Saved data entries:
>>>

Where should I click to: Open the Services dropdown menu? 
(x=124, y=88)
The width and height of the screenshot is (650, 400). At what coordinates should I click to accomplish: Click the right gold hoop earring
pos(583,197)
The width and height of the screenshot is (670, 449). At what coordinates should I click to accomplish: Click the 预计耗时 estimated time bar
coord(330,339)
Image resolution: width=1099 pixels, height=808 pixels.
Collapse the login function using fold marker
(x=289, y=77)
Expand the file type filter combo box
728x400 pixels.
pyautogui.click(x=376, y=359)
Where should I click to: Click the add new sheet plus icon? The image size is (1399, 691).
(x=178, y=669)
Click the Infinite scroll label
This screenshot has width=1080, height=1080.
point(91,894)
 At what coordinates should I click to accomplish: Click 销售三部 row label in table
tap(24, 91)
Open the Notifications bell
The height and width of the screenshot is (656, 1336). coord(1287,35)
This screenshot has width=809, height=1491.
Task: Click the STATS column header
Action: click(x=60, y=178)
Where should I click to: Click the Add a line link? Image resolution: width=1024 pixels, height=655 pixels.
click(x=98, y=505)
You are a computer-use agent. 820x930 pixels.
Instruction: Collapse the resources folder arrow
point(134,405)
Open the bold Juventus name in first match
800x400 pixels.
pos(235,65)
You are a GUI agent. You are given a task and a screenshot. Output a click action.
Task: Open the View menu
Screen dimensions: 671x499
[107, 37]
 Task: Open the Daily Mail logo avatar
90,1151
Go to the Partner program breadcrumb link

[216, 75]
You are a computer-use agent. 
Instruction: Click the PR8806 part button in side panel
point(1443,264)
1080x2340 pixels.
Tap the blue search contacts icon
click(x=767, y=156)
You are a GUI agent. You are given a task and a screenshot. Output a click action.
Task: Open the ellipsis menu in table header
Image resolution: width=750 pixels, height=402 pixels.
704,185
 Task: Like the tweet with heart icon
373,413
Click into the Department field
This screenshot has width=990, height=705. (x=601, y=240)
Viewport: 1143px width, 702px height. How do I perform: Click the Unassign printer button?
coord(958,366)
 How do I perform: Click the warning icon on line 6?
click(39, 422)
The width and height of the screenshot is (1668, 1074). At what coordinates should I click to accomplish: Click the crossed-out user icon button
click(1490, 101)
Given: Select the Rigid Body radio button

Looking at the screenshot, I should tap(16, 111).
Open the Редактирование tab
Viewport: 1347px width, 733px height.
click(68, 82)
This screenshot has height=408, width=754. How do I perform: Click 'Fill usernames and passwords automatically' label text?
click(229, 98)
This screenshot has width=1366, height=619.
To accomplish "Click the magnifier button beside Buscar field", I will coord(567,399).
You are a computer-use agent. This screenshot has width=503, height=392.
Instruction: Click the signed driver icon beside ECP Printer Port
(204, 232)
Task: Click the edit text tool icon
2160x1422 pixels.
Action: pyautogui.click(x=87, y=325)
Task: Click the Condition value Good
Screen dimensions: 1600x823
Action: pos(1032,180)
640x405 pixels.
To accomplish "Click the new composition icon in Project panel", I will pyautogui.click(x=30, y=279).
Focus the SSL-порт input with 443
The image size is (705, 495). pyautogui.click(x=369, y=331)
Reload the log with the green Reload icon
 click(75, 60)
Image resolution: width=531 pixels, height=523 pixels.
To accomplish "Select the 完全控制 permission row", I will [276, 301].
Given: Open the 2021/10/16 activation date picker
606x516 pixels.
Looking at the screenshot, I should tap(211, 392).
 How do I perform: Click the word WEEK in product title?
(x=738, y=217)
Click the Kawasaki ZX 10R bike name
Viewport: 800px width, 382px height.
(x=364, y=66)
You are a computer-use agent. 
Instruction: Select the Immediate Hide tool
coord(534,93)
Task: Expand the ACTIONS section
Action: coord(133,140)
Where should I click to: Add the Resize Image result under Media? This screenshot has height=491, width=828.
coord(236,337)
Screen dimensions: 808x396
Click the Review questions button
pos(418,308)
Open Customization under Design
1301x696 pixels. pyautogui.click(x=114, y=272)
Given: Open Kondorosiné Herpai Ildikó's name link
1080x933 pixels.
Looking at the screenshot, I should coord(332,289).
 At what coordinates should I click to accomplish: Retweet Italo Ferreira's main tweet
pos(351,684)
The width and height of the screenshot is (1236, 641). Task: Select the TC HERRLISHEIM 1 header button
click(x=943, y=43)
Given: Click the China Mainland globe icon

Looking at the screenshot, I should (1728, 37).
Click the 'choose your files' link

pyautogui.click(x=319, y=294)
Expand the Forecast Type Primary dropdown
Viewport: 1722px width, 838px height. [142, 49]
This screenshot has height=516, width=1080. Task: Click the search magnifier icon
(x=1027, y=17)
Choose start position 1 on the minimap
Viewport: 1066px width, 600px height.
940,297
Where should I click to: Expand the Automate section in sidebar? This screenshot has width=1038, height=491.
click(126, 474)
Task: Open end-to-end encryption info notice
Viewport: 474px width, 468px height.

<<<

▸ **DIRECTIONS FOR THIS TASK**
Output nothing but the line containing "Given: Open the" and each line after it in the entries above, exactly as written.

▸ **EXERCISE RESPONSE**
Given: Open the 2021/10/16 activation date picker
606x516 pixels.
Looking at the screenshot, I should tap(211, 392).
 How do I perform: Click the word WEEK in product title?
(x=738, y=217)
Click the Kawasaki ZX 10R bike name
Viewport: 800px width, 382px height.
(x=364, y=66)
You are a computer-use agent. 
Instruction: Select the Immediate Hide tool
coord(534,93)
Task: Expand the ACTIONS section
Action: coord(133,140)
Where should I click to: Add the Resize Image result under Media? This screenshot has height=491, width=828.
coord(236,337)
Screen dimensions: 808x396
Click the Review questions button
pos(418,308)
Open Customization under Design
1301x696 pixels. pyautogui.click(x=114, y=272)
Given: Open Kondorosiné Herpai Ildikó's name link
1080x933 pixels.
Looking at the screenshot, I should coord(332,289).
 At what coordinates should I click to accomplish: Retweet Italo Ferreira's main tweet
pos(351,684)
The width and height of the screenshot is (1236, 641). Task: Select the TC HERRLISHEIM 1 header button
click(x=943, y=43)
Given: Click the China Mainland globe icon

Looking at the screenshot, I should (1728, 37).
Click the 'choose your files' link

pyautogui.click(x=319, y=294)
Expand the Forecast Type Primary dropdown
Viewport: 1722px width, 838px height. [142, 49]
This screenshot has height=516, width=1080. Task: Click the search magnifier icon
(x=1027, y=17)
Choose start position 1 on the minimap
Viewport: 1066px width, 600px height.
940,297
Where should I click to: Expand the Automate section in sidebar? This screenshot has width=1038, height=491.
click(126, 474)
Task: Open end-to-end encryption info notice
Viewport: 474px width, 468px height.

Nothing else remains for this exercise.